Что удивительно, так было не всегда. Международный глянец, в первую очередь снобствующий Vogue, довольно быстро взялся ставить свои рамки: кто может войти в светское общество и попасть на соответствующие страницы изданий. Ходили слухи, что Ксения Собчак при Алене Станиславовне Долецкой сразу попала в список персон нон грата, а предприимчивые московские девушки поспешили обзавестись профессиями и бизнесами как шансом для желанной прописки в издание. Еще более убедительный светский ценз принес, конечно же, журнал Tatler, печатавший каждый год свой список самых желанных гостей любой вечеринки. И хотя злые языки утверждали, что на этот список слишком сильно влиял главный продюсер всех вечеринок Condé Nast Михаил Друян, отдававший преференции тем светским знакомым, кто мог обеспечить ему совместный отдых на Сен-Барте или в Куршевеле или оплатить его услуги для семейных торжеств, тем не менее этот список отсеивал всех Вик Лопыревых и прочий «цвет» московского полусвета.
Пару лет назад на HBO вышел сериал продюсера Джулиана Феллоуза под названием «Позолоченный век», как эту эпоху конца девятнадцатого века обозвал Марк Твен, ибо это было время огромных состояний, быстро нажитых на начавших развиваться железных дорогах и прочих крупных производствах.
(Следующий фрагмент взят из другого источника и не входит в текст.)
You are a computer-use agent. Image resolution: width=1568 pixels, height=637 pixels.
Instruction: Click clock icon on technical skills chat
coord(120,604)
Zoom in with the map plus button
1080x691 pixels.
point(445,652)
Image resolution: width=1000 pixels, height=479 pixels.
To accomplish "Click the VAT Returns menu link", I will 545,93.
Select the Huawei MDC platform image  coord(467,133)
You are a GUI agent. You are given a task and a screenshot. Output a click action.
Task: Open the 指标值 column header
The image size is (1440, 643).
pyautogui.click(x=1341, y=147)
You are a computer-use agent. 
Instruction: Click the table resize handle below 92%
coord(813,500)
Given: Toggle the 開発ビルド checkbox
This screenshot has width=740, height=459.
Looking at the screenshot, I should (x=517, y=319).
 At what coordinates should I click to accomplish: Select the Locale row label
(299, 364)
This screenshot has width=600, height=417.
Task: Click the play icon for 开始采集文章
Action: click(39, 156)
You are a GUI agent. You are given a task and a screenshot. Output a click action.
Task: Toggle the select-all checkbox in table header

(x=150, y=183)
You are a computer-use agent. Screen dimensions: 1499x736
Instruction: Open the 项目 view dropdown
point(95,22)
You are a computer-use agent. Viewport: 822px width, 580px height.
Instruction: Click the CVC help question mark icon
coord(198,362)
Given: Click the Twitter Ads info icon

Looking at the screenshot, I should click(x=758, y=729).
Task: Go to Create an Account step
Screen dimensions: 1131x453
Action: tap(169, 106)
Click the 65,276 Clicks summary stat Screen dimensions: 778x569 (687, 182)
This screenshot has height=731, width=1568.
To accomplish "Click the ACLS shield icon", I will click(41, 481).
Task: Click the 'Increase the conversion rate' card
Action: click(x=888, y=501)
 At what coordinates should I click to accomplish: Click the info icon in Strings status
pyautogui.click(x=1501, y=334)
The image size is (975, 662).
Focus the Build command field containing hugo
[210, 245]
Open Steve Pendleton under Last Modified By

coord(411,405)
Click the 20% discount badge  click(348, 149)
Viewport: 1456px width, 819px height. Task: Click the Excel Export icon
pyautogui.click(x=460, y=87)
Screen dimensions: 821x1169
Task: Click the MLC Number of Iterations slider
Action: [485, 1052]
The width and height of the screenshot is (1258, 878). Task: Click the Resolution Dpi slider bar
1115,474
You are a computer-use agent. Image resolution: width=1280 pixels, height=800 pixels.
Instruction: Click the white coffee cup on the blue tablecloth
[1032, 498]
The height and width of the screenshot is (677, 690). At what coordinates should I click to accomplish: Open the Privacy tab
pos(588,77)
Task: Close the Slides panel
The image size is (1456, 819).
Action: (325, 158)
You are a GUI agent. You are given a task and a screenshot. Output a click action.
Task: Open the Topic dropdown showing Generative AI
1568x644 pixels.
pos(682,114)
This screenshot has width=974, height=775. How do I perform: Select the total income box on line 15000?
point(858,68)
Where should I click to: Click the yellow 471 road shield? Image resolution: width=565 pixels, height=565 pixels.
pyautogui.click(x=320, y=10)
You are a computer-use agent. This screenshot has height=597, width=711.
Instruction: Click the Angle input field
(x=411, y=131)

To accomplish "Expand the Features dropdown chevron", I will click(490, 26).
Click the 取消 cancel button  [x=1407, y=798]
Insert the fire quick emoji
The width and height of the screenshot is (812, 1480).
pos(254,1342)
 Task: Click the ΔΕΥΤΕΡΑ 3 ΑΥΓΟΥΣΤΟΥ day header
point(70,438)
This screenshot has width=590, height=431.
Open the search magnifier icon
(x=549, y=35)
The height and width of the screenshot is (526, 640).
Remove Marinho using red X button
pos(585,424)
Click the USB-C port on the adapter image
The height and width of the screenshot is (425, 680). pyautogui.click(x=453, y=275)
Тогдашние Яны и Виктории, игнорируемые старой аристократией, гордо отсчитывающей свое происхождение от отцов-пилигримов, что прибыли в Новый Свет за 250 лет до описываемых событий, могли использовать только один путь для достижения своей цели. Для создания правильной репутации в обществе им приходилось отдавать значительную часть состояния на благотворительность.
В начале XXI века книга «Пятая авеню, дом один» той самой Кэндес Бушнелл, которую мы знаем как автора «Секса в большом городе», рассказывает, как с тем же драйвом, как в «Позолоченном веке», новые деньги пытаются пробиться в высшее общество Нью-Йорка, прокладывая себе дорогу через дамские благотворительные фонды, которые настолько сильны, что влияют и на карьеру мужей — social climbing в мире политической власти и больших денег становится серьезной командной игрой для любой пары.
В России тем временем, несмотря на все усилия Натальи Водяновой, благотворительность так и не стала тем важным движущим элементом светской жизни, каким она является в любом западном обществе. Лишь Светлана Бондарчук, как одинокий Дон Кихот, продолжает нести это знамя с аукционом Action!. Но и на этих красивых ужинах основная масса трат происходит не от героев светских хроник, а от никому не известных людей из мира бизнеса, которые приходят поддержать важное дело. Обычно это всего несколько человек, которые собирают порядка 80 миллионов для десятка благотворительных обществ, которые поддерживает Action!.
И это притом что во всем мире благотворительность работает на ярмарке тщеславия и том внимании, которое общество оказывает щедрости своих героев — помню, как в 1997 году попала на благотворительный аукцион в пользу Great Ormond Hospital, патроном которого была принцесса Диана. За плюшевого мишку из ее рук билось сразу несколько человек, но в итоге Доди Аль-Файед купил его за рекордные 100 000 фунтов. Вот таких понтов в России сегодня не хватает.